Ese día fue un parte aguas para Jesús. Desde ese momento, algo ocurrió en su interior y desde entonces Jesús rompió con las sinagogas, ya no volvería a predicar más en ellas, y desde entonces, intensificó su búsqueda de los hombres, pero donde ellos se encontraban, en sus fiestas, en sus trabajos, en sus diversiones, en sus fracasos, en sus enfermedades y angustias, en sus propios ambientes. 

Para nosotros este cambio de actitud de Jesús tendría que ser una indicación del Señor de lo que está pidiendo de nosotros, que podamos encontrarlo en las gentes que nos rodean, que no pretendamos buscarlo en el templo, sino donde los hombres se encuentran, para llevarles el consuelo de la Salvación. Al templo acudiremos a la alabanza, a la asamblea Eucarística, a ser fortalecidos por los Sacramentos de la gracia, pero el servicio, la fraternidad, la ayuda, precisamente donde los hombres se encuentran.

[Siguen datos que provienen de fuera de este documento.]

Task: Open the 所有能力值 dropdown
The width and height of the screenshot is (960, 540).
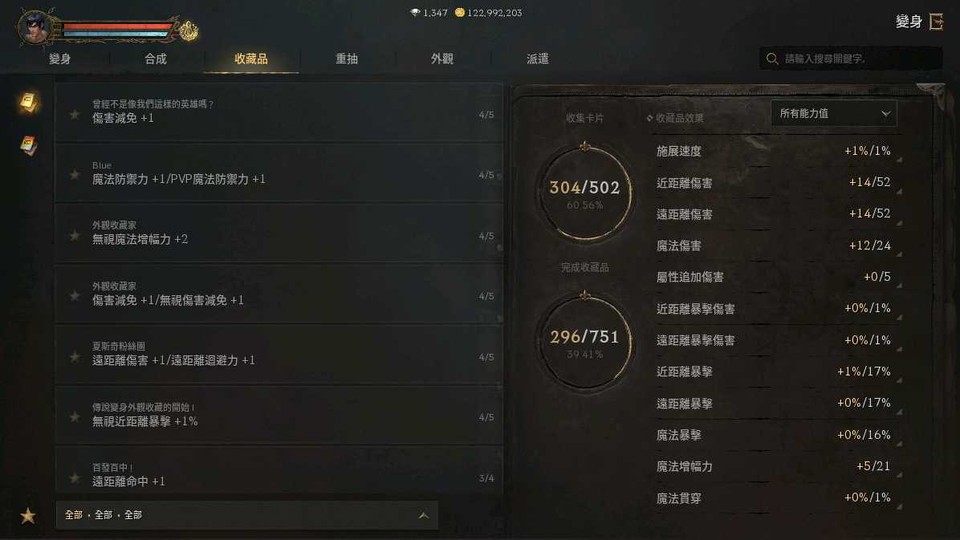Action: [833, 114]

Ese día se cerró la etapa de popularidad de Jesús, las grandes multitudes de Galilea, la gente franca de Galilea, y le esperarían los enemigos en Jerusalén, las grandes discusiones con esas gentes de más estrecha mirada y allá, lejos de su querida tierra le esperaría también la muerte.

Desde entonces, Jesús concentrará su mirada, su acción y su enseñanza en los apóstoles, para prepararles a la nueva etapa de evangelización, ya no por los caminos polvorientos de Galilea y Judea, sino por los amplios caminos de todo el mundo. Ellos, los apóstoles, acapararían desde entonces los mejores momentos de Jesús, sin demérito de las gentes que seguirían llegando a buscarle, porque habían adivinado que desde entonces, para llegar a Dios solo se podría hacer a través de la humanidad y la divinidad de Jesús. 

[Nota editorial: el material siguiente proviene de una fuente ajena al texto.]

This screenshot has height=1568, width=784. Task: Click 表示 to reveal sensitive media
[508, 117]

El texto de San marcos termina comentando que Jesús no pudo hacer milagros en Nazaret, pero que sí curó a algunos enfermos, imponiéndoles las manos, pero no quiso complacer la curiosidad de esas gentes que le pedían algo espectacular para poder creer en él.

Si suponemos que tú eres la tierra de Jesús, la amada tierra de Jesús, el lugar donde él quiere descansar, ¿Cómo será tu recepción? ¿Con qué cara lo recibirás?